STAT3诱骗寡核苷酸激活巨噬细胞抗乳腺癌免疫反应

An oligonucleotide decoy for STAT3 activating immnne response of macrophages to breast cancer

目的探讨肿瘤相关巨噬细胞(TAMs)的信号转导和激活子3(STAT3)信号途径在抗乳腺癌免疫应答中的作用。方法用大鼠乳腺癌细胞的培养上清液诱导培养大鼠的腹腔巨噬细胞,再用STAT3诱骗寡核苷酸(decoy ODNs)抑制其STAT3的活性并用细菌的脂多糖将其激活,检测其对肿瘤细胞的杀伤活性和抗原呈递能力;将乳腺癌细胞移植到SD大鼠,然后接受诱导的巨噬细胞或转染STAT3 decoy ODNs的诱导巨噬细胞的处理,检测肿瘤的生长和大鼠的免疫反应强度。结果伴随STAT3的过度激活,诱导的巨噬细胞对肿瘤细胞的细胞毒性和抗原呈递能力减弱。 STAT3 decoy ODNs增强诱导的巨噬细胞的杀伤活性,与对照组比较,差异有统计学意义(P< 0．01);增强诱导的巨噬细胞的抗原呈递能力,巨噬细胞呈递抗原刺激的淋巴细胞的增殖能力、IFN- γ产量及细胞毒性与对照组比较,差异有统计学意义(P值均<0．01)。STAT3活性被抑制的巨噬细胞能增强大鼠对移植乳腺癌的免疫反应而抑制肿瘤的生长,在第24、28、32天,STAT3 decoy ODNs 处理组的肿瘤体积与其他各组比较,差异有统计学意义(P值均<0．01)。结论 TAMs的免疫抑制作用可能与其STAT3信号过度激活有关,抑制其STAT3信号能增强机体对乳腺癌的免疫应答反应。

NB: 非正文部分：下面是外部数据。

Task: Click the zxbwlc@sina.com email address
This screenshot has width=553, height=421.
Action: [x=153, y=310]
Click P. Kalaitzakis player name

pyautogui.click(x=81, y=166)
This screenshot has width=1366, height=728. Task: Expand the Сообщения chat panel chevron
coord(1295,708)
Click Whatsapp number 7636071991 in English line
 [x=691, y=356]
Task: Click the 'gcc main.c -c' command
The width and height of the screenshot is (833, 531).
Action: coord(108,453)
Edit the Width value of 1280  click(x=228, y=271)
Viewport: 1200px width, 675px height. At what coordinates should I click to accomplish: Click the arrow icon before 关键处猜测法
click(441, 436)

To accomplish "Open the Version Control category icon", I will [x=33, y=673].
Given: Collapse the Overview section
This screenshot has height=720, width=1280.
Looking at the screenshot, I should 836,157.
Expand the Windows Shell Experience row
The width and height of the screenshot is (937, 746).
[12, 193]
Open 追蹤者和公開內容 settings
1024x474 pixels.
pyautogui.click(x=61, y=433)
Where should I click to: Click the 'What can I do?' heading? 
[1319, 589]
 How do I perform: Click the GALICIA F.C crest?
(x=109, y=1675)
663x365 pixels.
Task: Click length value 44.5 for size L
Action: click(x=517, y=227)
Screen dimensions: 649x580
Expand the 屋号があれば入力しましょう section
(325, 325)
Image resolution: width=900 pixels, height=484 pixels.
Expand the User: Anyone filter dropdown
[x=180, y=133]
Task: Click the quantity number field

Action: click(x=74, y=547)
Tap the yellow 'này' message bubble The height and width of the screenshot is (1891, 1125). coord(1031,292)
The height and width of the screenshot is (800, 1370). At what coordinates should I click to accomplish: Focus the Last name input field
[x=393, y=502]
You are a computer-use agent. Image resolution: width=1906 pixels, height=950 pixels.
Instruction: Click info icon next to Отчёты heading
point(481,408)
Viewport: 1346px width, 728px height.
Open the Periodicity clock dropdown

Objective To evaluate roles of signal transducer and activators of transcription 3 （STAT3） signaling of tumor-associated macrophages （TAMs） in rat immune response to breast cancer. Methods Rat peritoneal macrophages were incubated with supernatant of cultured rat breast cancer cells and STAT3 activity was analyzed. The macrophages were transfected with STAT3 decoy oligonucleotides （ODNs） and then were stimulated bylipopolysaccharide （LPS）. Cytotoxicity and antigen-presenting ability of the cells were evaluated. In addition, SHZ-88 cells were implanted into rats treated with maerophages activated STAT3 or macrophages disrupted STAT3 activity. Rats were assessed for tumor growth and immune response. Results Induced with supernatant of cultured breast cancer cells and activated with LPS, the macrophages displayed a reduction of cytotoxicity and antigen-presenting function companied by over-activated STAT3. But transfection with STAT3 decoy oligonucleotides enhanced cytotoxicity of the macrophages （P 〈 0.01 ） and antigen presenting-function of the cells （proliferation, IFN-γ production and cytotoxicity of T cells activated by the macrophages were significantly increased, all P〈 0.01 ）. Furthermore, injection induced macrophages promoted tumor growth companied by immune unresponse in the rat tumor models, but injection induced macrophages transfected with STAT3 decoy oligonucleotides led to retarded tumor growth （at 24th, 28th and 32nd day, tumor volumes in treat group were decreased significandy, all P 〈 0.01） companied by immune activation. Conclusion Immunosuppressive activities of TAMs may be correlated with over-activated STAT3 signaling of the cells and disruption of STAT3 activity of TAMs can enhance rat immune response to breast cancer.